RECORDS FOR THIS EXERCISE section start

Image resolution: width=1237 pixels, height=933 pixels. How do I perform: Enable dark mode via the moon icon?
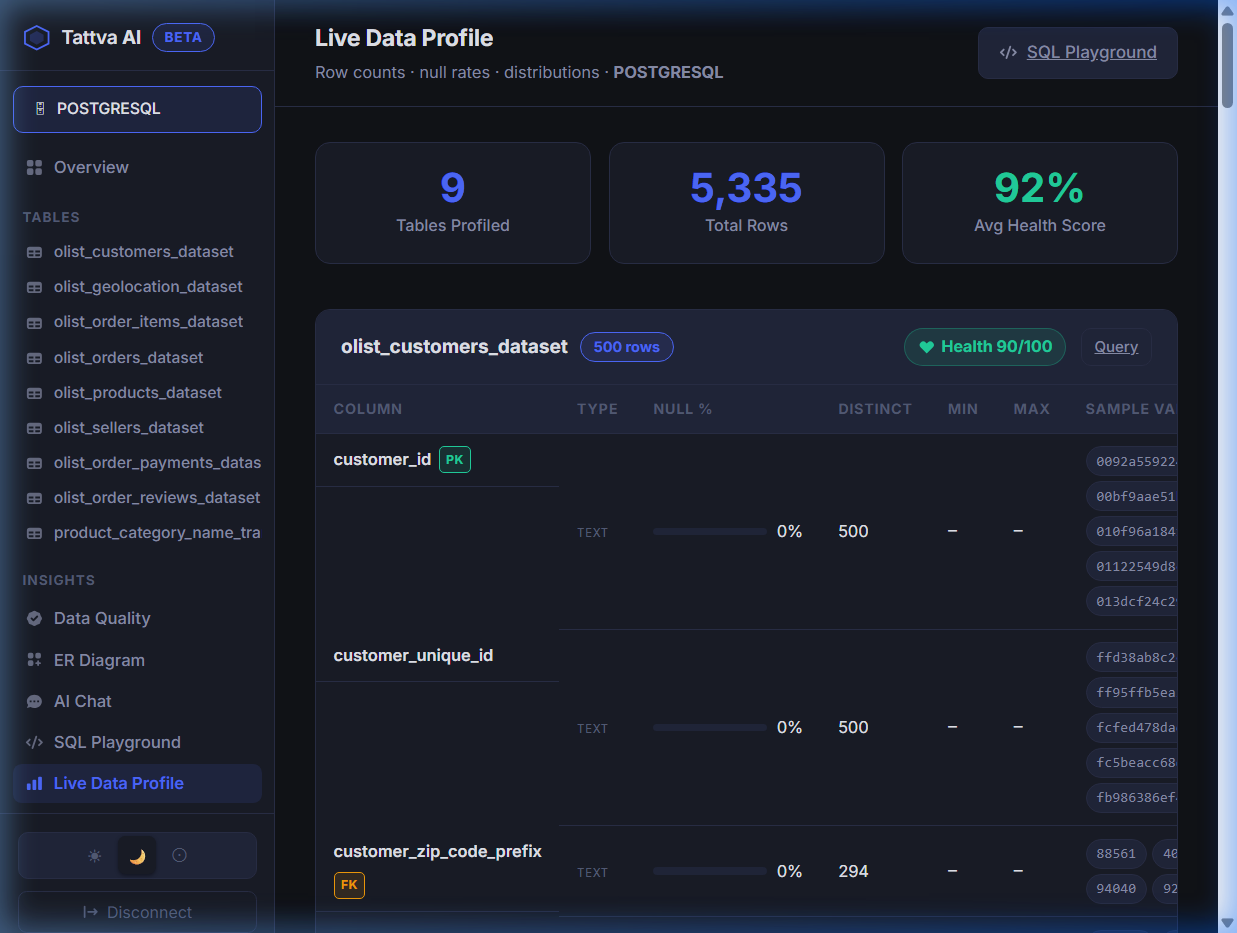coord(137,855)
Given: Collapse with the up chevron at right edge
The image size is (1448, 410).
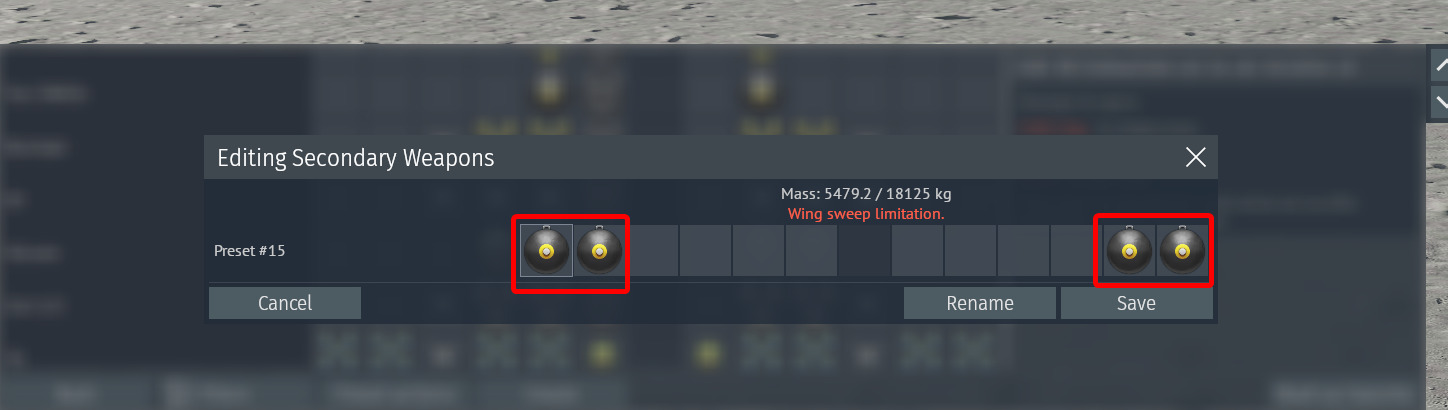Looking at the screenshot, I should point(1440,64).
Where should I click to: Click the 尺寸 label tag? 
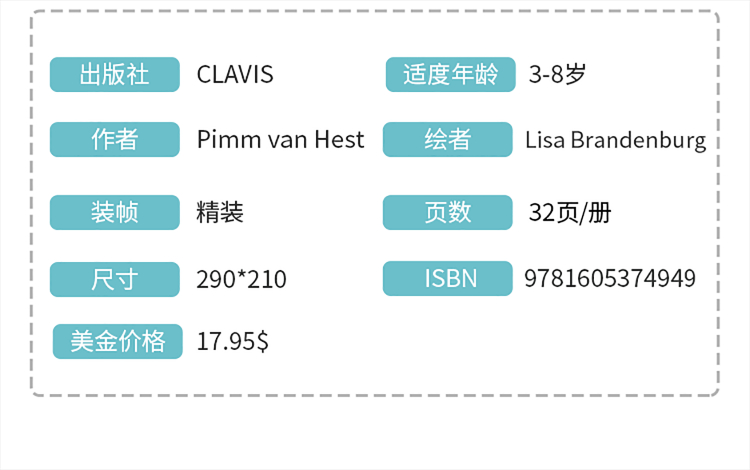[114, 279]
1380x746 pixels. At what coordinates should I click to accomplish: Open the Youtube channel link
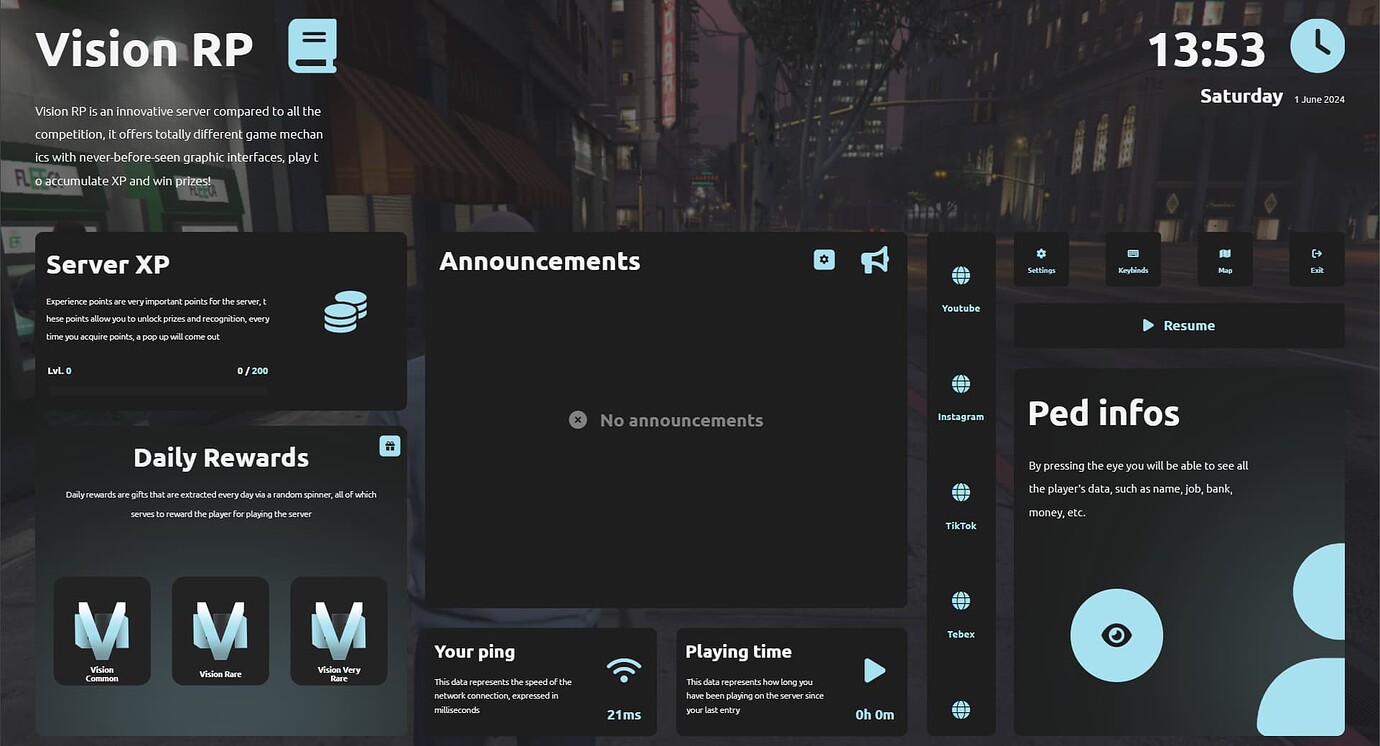(x=960, y=274)
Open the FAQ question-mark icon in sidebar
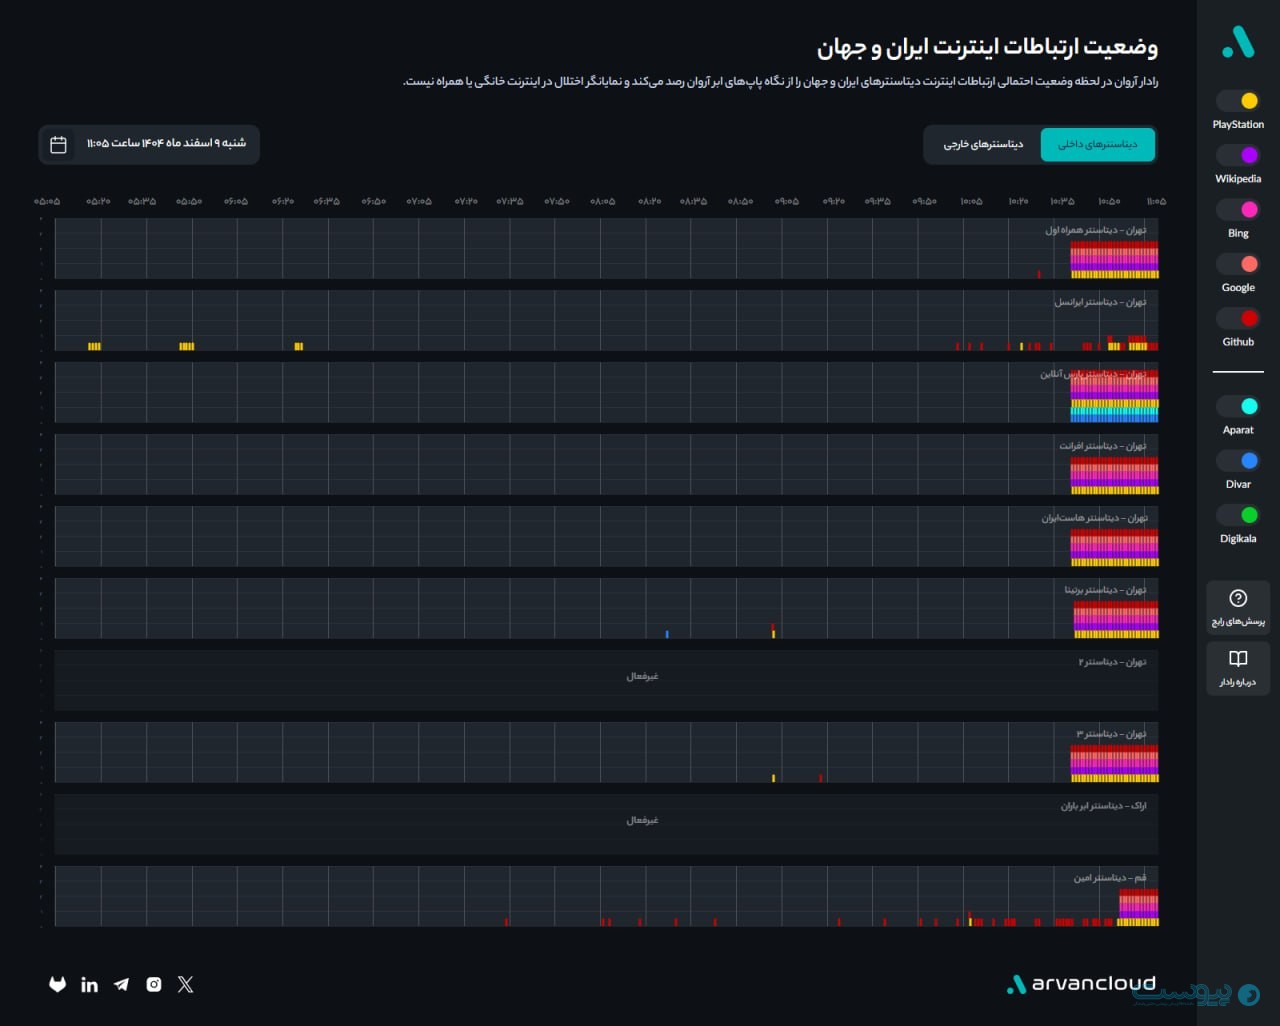The image size is (1280, 1026). coord(1238,606)
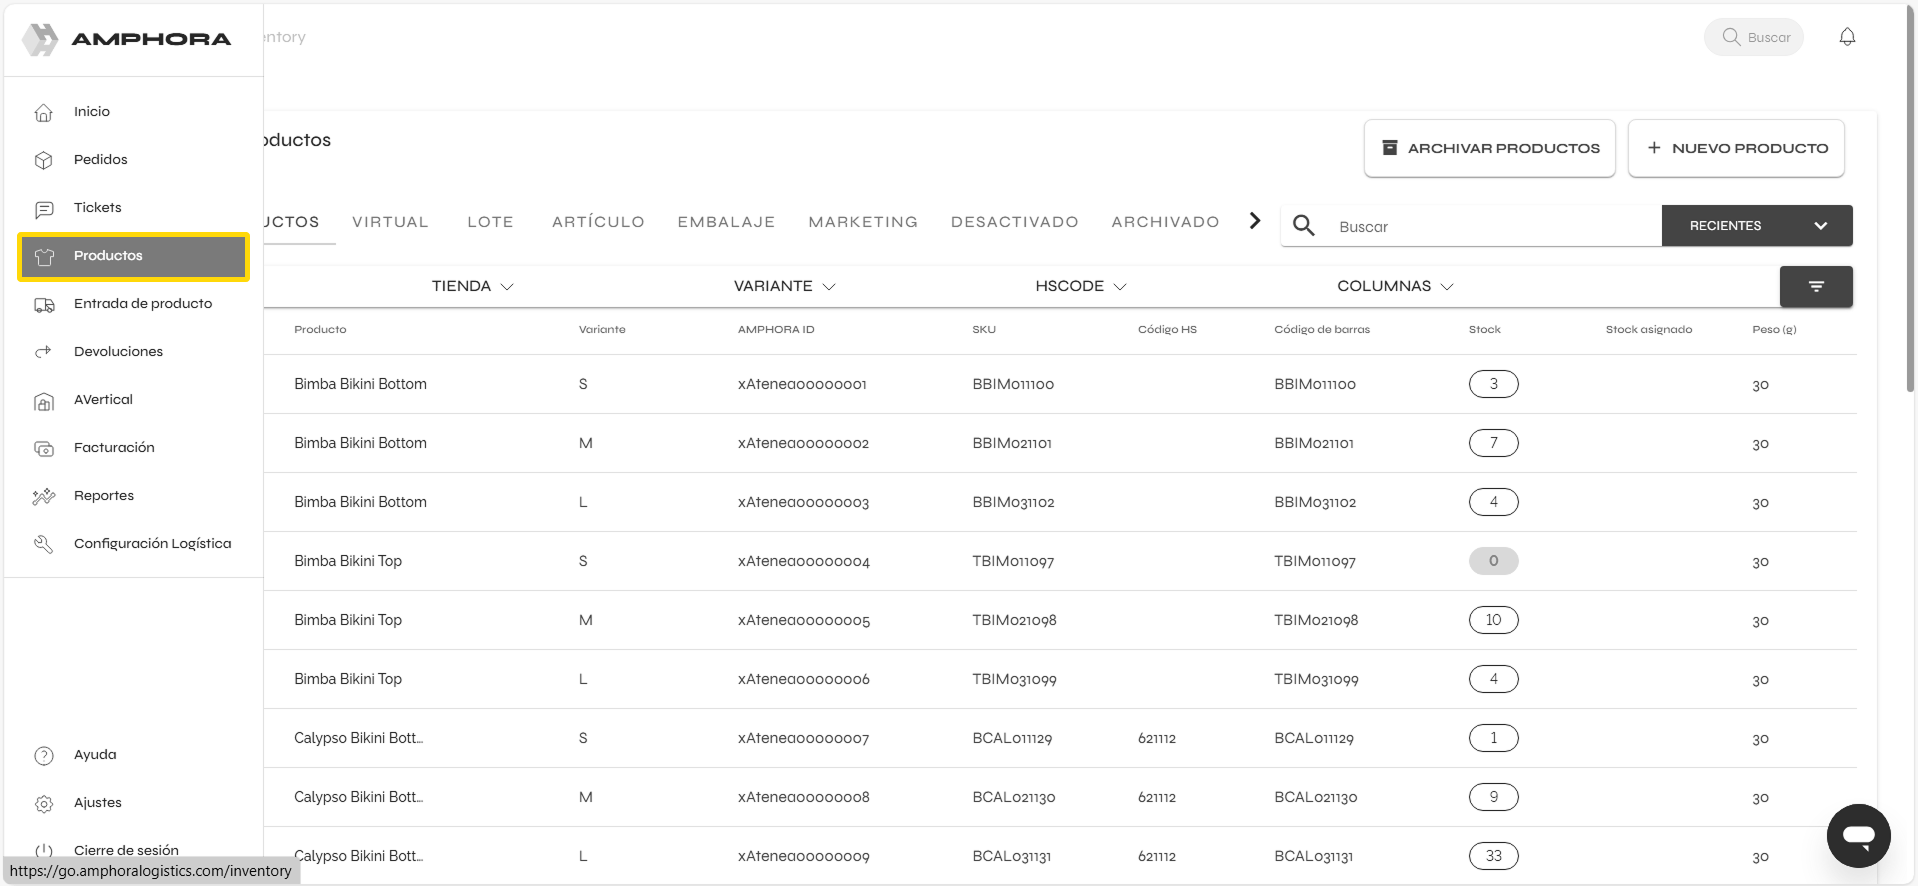Click the Tickets message icon in sidebar

[x=44, y=209]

RECORDS FOR THIS EXERCISE section end

**ACTIVITY:** Begin with the line that has "Where should I" and continue to the last line of the entries, printing each line exactly and nothing else; include both ends and skip the pictures.

**OUTPUT FOR THIS TASK:**
Where should I click to: Click the 尺寸 label tag? 
[114, 279]
1380x746 pixels. At what coordinates should I click to accomplish: Open the Youtube channel link
(x=960, y=274)
Open the FAQ question-mark icon in sidebar
The image size is (1280, 1026). coord(1238,606)
Click the Tickets message icon in sidebar

[x=44, y=209]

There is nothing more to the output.